## TASK DETAILS
Convert the lines, from the first one through the line containing "will tap(295, 157).", into a Markdown table with the columns Row and Line, skipping any blank lines.

═════ TASK INPUTS

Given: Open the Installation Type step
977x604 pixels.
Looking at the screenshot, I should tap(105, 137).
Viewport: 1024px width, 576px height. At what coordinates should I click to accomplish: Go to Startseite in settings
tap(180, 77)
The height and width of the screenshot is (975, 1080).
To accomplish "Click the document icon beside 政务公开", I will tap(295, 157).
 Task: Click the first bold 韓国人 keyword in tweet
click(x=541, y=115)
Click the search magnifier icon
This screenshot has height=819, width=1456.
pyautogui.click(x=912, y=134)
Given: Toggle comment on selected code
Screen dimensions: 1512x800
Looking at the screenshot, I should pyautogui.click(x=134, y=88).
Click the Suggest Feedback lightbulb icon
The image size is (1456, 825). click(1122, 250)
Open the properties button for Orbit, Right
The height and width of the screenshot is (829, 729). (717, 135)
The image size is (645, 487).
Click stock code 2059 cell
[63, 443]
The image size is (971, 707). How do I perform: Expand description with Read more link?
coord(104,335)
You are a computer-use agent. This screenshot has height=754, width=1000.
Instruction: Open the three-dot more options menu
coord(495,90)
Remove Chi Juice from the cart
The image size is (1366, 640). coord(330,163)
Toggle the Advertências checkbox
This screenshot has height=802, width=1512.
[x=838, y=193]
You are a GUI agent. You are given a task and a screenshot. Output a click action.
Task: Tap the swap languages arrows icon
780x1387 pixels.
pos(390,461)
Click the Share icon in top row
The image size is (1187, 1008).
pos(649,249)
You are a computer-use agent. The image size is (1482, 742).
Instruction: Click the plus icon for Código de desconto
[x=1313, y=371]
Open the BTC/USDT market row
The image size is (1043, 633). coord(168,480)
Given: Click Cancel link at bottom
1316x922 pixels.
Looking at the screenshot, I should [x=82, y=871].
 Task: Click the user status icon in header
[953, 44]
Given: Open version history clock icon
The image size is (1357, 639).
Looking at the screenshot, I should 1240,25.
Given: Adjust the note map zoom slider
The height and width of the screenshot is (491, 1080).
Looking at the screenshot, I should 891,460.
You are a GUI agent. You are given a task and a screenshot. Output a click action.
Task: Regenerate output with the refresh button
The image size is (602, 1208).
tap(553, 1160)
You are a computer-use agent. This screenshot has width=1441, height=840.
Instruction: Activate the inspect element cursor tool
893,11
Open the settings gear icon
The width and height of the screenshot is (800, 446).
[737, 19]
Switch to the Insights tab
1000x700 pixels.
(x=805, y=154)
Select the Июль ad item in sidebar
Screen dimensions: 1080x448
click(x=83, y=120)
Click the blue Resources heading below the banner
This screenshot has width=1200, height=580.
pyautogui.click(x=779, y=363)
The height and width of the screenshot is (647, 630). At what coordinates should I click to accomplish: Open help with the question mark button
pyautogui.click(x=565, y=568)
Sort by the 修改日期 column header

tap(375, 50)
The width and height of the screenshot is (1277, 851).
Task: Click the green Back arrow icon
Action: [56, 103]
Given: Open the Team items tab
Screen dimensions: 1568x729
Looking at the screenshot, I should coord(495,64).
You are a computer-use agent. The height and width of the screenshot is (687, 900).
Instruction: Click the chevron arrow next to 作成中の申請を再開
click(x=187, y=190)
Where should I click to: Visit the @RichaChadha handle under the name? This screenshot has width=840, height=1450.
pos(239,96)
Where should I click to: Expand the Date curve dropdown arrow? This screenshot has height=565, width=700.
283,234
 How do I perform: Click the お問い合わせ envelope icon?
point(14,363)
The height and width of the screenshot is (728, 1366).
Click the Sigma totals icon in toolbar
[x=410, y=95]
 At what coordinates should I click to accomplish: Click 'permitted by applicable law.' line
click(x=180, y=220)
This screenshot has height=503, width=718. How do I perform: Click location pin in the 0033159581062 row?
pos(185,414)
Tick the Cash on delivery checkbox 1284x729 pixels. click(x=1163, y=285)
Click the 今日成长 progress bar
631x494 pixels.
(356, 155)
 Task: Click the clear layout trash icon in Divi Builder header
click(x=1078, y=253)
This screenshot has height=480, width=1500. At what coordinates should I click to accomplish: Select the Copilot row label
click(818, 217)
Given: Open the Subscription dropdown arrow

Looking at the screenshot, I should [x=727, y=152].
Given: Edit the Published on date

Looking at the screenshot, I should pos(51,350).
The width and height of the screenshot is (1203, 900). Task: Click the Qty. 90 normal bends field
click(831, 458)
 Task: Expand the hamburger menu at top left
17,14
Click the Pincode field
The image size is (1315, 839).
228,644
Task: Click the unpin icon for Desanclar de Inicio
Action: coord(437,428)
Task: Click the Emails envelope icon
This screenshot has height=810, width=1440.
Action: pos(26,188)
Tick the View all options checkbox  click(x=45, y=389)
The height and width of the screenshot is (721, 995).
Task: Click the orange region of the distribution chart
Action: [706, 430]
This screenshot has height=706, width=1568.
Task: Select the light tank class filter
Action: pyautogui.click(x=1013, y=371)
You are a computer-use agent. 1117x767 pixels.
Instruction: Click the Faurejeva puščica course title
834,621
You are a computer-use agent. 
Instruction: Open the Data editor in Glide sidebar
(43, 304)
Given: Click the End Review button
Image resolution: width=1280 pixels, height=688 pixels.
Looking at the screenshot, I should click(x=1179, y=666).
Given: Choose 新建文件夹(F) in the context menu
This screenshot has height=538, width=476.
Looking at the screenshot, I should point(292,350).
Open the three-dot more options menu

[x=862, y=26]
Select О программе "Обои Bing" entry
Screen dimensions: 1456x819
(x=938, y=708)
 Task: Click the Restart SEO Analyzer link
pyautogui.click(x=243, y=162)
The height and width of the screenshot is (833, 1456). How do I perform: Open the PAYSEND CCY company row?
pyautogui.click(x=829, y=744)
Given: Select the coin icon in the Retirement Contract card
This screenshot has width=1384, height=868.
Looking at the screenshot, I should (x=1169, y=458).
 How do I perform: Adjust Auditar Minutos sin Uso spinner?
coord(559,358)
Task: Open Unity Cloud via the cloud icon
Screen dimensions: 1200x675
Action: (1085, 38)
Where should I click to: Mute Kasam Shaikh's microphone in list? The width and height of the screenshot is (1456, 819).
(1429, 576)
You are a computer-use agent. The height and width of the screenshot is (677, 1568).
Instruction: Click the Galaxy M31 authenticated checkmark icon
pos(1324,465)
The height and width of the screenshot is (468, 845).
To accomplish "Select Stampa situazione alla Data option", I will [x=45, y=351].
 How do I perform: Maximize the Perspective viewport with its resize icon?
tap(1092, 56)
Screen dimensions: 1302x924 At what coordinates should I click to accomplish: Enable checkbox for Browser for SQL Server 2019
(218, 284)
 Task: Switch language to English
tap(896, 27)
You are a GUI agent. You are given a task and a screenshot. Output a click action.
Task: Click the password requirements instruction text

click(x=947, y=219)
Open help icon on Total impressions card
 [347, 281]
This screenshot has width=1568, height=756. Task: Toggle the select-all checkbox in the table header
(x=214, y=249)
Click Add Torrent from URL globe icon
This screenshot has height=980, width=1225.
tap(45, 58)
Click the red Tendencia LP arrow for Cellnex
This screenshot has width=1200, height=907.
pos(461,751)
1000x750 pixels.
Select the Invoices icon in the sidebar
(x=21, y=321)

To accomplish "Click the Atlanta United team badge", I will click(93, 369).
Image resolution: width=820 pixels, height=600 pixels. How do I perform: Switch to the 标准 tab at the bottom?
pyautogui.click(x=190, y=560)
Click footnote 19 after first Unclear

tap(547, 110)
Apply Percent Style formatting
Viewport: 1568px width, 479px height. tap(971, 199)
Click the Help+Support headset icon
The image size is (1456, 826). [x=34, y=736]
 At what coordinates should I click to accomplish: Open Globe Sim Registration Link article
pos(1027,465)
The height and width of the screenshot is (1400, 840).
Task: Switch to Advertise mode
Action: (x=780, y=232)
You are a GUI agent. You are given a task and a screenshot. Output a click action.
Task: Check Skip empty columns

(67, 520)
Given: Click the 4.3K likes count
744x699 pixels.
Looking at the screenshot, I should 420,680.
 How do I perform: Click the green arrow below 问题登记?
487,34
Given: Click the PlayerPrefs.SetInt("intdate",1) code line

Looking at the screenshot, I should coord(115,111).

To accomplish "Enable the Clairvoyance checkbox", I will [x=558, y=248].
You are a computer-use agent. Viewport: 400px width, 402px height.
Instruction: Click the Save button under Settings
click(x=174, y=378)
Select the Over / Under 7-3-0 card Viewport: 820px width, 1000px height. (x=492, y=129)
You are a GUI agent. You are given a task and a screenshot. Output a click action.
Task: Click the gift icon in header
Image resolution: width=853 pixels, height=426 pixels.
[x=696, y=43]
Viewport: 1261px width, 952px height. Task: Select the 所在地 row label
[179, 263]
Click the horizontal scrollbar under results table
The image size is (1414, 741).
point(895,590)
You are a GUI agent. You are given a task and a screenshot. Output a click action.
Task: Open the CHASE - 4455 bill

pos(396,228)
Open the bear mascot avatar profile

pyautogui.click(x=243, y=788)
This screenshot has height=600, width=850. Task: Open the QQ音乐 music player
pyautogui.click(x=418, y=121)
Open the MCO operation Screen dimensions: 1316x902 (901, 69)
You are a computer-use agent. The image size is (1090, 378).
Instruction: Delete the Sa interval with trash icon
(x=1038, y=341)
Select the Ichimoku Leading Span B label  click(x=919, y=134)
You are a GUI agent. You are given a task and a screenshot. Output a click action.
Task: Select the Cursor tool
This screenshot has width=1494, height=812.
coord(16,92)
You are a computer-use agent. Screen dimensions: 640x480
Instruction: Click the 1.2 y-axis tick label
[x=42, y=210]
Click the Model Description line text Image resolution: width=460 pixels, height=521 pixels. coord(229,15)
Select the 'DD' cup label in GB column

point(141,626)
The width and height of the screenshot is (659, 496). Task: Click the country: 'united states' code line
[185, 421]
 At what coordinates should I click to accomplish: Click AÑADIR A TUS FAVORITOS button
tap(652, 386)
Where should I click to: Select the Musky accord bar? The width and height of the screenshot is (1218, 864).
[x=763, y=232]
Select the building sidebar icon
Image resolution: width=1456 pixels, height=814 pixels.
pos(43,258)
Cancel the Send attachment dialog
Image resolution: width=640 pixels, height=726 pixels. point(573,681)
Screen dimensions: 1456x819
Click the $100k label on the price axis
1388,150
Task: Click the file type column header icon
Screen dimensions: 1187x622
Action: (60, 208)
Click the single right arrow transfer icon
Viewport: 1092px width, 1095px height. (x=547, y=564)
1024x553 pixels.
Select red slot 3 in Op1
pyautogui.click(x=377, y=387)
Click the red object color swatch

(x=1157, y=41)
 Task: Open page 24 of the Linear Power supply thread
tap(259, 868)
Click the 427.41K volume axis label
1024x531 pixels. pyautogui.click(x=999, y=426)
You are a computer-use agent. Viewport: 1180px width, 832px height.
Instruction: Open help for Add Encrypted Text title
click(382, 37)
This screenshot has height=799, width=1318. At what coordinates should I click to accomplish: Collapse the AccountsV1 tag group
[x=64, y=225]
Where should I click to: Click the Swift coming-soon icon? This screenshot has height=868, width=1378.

══════════

## OUTPUT FOR THIS TASK
| Row | Line |
|---|---|
| 1 | Given: Open the Installation Type step |
| 2 | 977x604 pixels. |
| 3 | Looking at the screenshot, I should tap(105, 137). |
| 4 | Viewport: 1024px width, 576px height. At what coordinates should I click to accomplish: Go to Startseite in settings |
| 5 | tap(180, 77) |
| 6 | The height and width of the screenshot is (975, 1080). |
| 7 | To accomplish "Click the document icon beside 政务公开", I will tap(295, 157). |